The judiciary as well as the executive, often with the support of the political leadership, have heaped onslaught on the military, which has become fair game. It has been more than two years since the Supreme Court of India ventured into a potential minefield that can vitally compromise the Republic’s defence and security structure. This refers, of course, to the judgement of the apex court in the Armed Forces Special Powers Act (AFSPA) case in July 2016 (Extra Judicial Execution Victim Families Association (EEVFAM) & Anr.Vs. Union of India & Anr. [Writ Petition (Criminal) No.129 of 2012]. After hearing the case that was filed by the families of persons who were allegedly killed in “encounters” by security forces in Manipur, a bench comprising Justices Madan B Lokur and U U Lalit had ruled that every allegation of use of excessive force by the armed forces or state police in Manipur that had caused deaths of individuals must be investigated. The apex court even took upon itself the task of monitoring the probes into the deaths of more than 1,500 persons who were victims of alleged extra-judicial encounters.

Subsequent appeals by the Union of India through review and curative petitions against the 2016 verdict were turned down by the Supreme Court in 2017 as was expected.

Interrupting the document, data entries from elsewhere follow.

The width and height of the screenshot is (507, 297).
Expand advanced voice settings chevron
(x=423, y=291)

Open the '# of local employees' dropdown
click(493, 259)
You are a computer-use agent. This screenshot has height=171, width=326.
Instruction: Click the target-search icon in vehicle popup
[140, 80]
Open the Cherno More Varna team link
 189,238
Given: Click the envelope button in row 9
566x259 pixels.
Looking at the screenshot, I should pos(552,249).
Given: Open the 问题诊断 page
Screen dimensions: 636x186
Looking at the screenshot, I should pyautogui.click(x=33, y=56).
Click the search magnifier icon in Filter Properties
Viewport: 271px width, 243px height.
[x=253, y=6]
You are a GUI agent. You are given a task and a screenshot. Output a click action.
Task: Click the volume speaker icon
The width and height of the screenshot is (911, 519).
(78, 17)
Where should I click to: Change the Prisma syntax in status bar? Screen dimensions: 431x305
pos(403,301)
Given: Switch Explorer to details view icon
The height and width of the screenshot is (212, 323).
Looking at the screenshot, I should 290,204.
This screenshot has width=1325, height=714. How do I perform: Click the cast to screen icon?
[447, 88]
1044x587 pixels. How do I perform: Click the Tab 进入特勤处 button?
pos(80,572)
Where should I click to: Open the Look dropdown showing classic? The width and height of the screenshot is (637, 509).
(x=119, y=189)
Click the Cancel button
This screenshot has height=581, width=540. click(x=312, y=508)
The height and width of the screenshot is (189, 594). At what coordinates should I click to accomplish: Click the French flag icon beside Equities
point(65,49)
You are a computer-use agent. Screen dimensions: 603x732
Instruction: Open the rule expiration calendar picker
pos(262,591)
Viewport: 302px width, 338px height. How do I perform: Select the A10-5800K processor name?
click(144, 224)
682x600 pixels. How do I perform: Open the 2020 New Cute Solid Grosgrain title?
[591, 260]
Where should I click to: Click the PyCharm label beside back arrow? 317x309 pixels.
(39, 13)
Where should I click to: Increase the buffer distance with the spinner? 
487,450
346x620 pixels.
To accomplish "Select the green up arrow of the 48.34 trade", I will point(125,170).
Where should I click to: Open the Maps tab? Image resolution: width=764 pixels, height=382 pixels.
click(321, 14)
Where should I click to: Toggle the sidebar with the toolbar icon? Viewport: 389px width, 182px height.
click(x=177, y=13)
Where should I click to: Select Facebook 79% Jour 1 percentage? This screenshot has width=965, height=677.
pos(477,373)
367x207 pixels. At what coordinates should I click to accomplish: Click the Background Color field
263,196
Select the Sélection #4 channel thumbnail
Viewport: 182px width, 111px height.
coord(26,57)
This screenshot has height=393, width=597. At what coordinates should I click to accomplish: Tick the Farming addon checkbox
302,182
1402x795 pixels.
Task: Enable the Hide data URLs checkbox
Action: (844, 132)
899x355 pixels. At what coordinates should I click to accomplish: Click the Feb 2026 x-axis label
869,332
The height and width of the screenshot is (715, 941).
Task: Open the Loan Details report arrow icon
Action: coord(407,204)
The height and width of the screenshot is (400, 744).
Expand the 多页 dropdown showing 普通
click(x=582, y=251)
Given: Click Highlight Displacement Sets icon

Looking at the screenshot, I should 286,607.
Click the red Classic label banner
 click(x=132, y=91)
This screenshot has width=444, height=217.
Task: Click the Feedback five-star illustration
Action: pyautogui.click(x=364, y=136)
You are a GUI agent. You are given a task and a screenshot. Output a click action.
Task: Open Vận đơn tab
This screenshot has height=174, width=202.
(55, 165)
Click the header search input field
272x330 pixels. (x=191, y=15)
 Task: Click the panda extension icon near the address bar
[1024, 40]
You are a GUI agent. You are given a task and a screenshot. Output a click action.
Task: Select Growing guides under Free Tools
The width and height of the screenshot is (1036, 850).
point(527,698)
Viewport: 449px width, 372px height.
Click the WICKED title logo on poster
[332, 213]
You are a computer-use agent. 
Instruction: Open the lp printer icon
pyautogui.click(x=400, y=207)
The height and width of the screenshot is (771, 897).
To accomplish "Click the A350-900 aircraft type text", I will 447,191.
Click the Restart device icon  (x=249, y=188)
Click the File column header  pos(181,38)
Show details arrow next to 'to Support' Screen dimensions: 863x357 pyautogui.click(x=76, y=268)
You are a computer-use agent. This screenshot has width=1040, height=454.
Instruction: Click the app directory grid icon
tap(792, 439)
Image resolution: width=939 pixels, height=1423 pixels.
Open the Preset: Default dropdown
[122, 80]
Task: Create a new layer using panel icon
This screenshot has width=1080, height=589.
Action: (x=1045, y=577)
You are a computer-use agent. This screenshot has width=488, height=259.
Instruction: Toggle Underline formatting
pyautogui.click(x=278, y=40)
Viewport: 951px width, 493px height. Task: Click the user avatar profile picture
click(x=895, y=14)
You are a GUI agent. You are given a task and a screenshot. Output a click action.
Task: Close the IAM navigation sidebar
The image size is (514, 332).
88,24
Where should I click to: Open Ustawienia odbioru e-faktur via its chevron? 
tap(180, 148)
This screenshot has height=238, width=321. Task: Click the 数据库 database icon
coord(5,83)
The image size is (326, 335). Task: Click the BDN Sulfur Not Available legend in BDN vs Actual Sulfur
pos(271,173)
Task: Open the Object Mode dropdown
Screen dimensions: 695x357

The results of this judicial innovation were soon forthcoming. Earlier this year, on 27 January, a violent mob in Shopian in Kashmir had isolated and attacked an Army convoy of 10 Garhwal Rifles. The rioters threw stones at the military vehicles and tried to lynch a Junior Commissioned Officer, after which warning shots were fired. When this had no effect, the soldiers opened fire on the violent mob and three rioters died.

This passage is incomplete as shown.